Selain itu, juga terdapat dua lorong yang berada di sebelah kanan dan kiri, di lantai atas. Langkah Awes langsung bergerak cepat ke lorong sebelah kiri. Sebuah lorong dengan lima buah kamar yang berjejer. Awes terpegun kala maniknya menemukan Ajeng yang sedang terduduk di atas lantai. Gadis itu meringkuk, memeluk kedua lulut dengan tubuh bergetar di depan sebuah kamar yang tertutup, di ujung lorong. Roman pias yang terpancar tidak memudarkan pahatan wajah yang terlihat pucat pasi dan dibalut rasa takut, seolah telah melihat sesuatu yang menyeramkan di hadapannya. Sementara, mata gadis itu yang sembap terus menyorot ke arah pintu meski lelehan bening masih terus merebak. Firasat Awes segera mengatakan ada sesuatu yang tidak beres dari balik pintu yang tertutup itu.

Awes memperlambat langkah. Mengatur napasnya yang terengah-engah ketika dia sudah berada di samping Ajeng. Gadis itu masih membisu sembari terisak meski netranya telah menemukan Awes. Pandangan Awes kembali beralih ke arah pintu. Menghapus keringat dingin yang mengucur deras akibat kepungan rasa khawatir. Seketika, tangan Awes terasa begitu kaku untuk membuka pintu. Bahkan, tangannya saja jadi gemetaran. Sial! Awes terus mengumpat di dalam hati. Menarik napas dan menghelanya pelan. Awes tidak memiliki banyak waktu lagi. Dia harus membuka pintu itu jika ingin mengetahui apa yang ada di dalam sana.

Tangan Awes bergerak ke arah gagang pintu. Menariknya ke bawah hingga sedikit demi sedikit pintu terbuka. Rasa khawatir Awes kian berlipat ganda saat anyir di udara memekat.

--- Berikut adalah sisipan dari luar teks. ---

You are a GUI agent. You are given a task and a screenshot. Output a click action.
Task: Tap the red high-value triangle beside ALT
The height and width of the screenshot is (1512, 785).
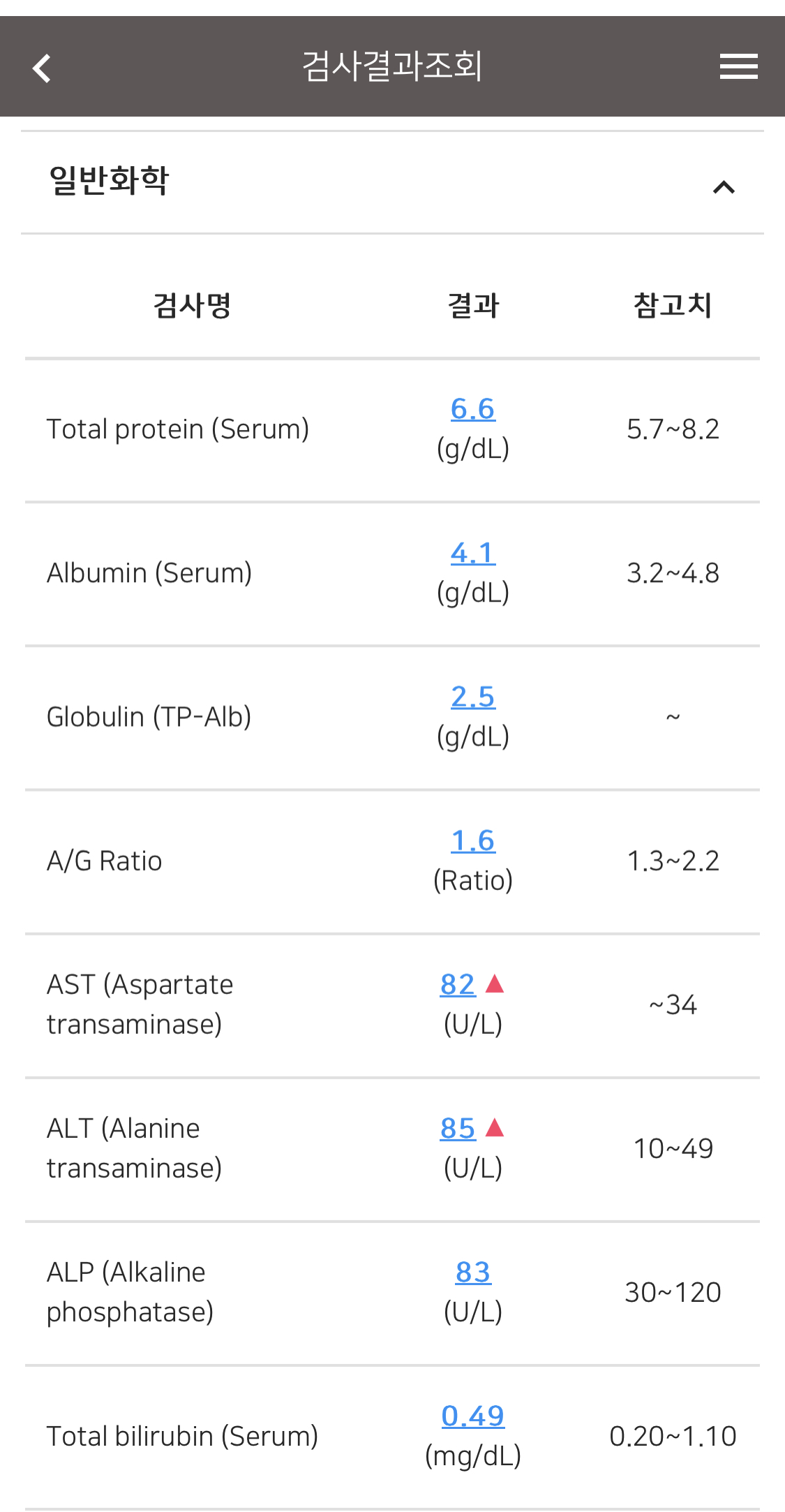click(495, 1127)
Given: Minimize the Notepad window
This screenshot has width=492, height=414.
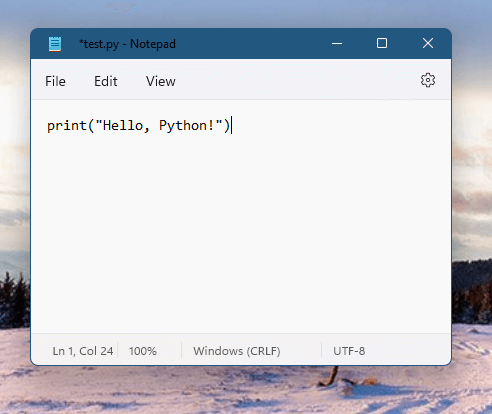Looking at the screenshot, I should click(337, 43).
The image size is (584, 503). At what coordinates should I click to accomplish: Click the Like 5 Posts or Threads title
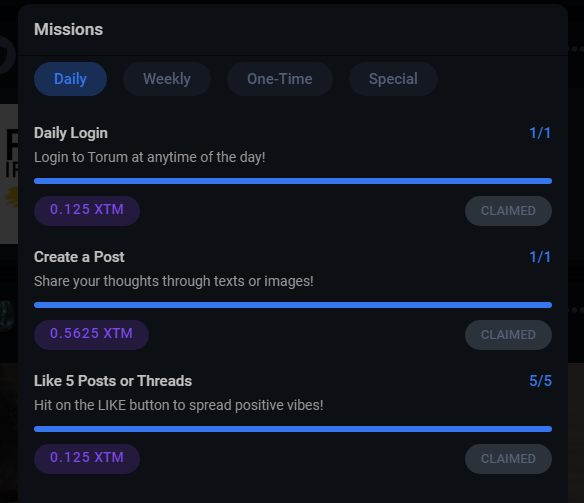coord(113,381)
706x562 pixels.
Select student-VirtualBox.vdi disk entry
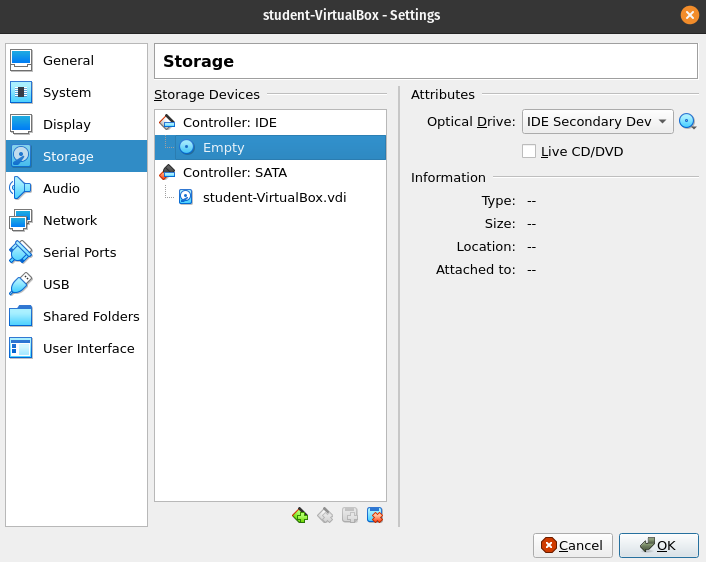click(274, 197)
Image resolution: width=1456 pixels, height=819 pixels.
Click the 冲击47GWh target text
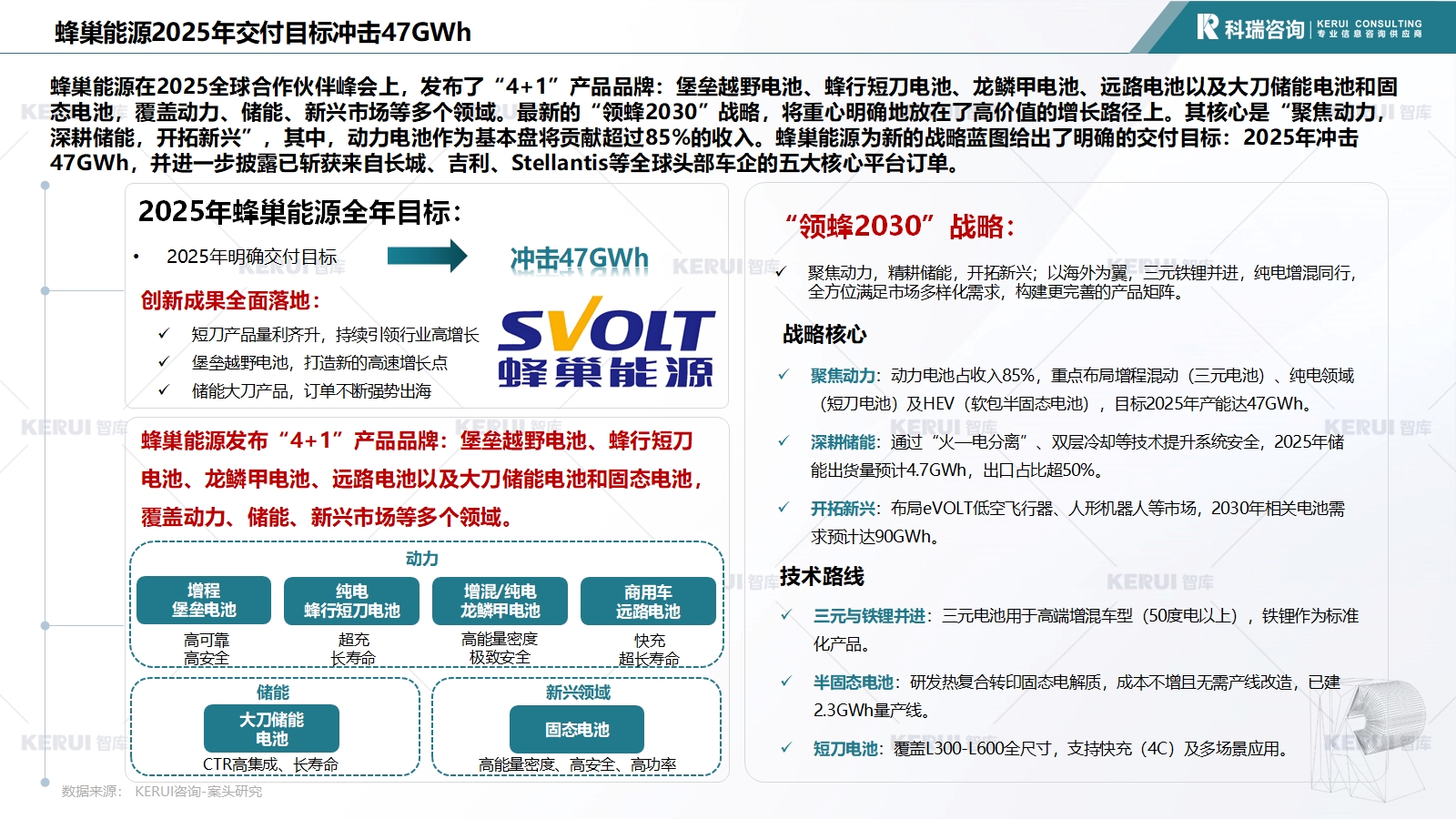pos(579,258)
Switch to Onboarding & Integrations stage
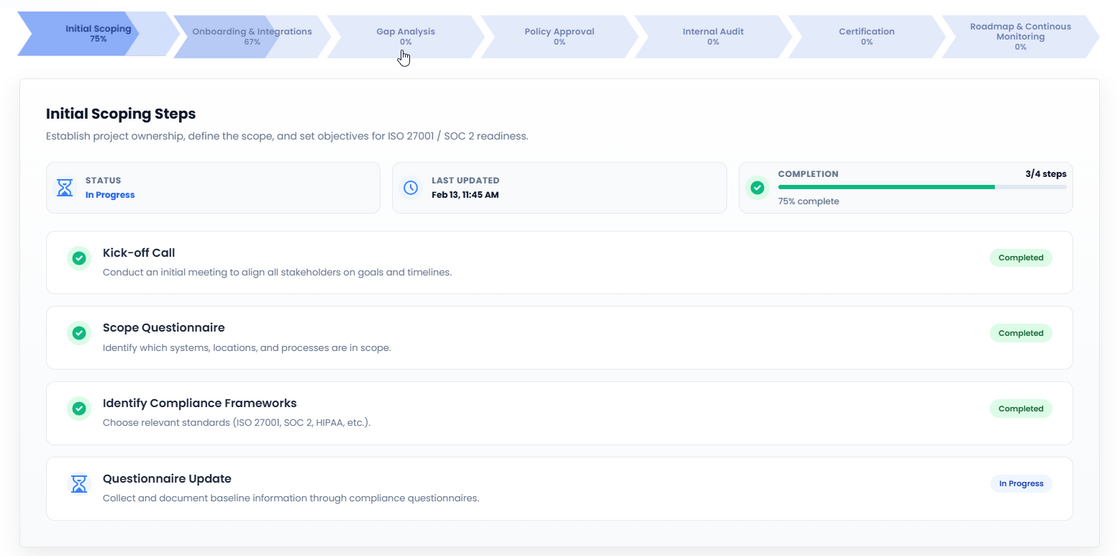The height and width of the screenshot is (556, 1120). pos(251,36)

Langkah Awes surut perlahan mengikuti pintu yang terbuka dengan jantung berdebar. Sampailah saat pintu terbuka lebar bersamaan dengan desir angin yang membawa aroma anyir menyeruak masuk ke dalam rongga hidung Awes. Detik itu pula, Awes terbelalak seiring dengan tubuh bergetar. Jantungnya seperti digebuk tiba-tiba, hingga memompa darah lebih cepat dari biasanya. Berdesir. Deras.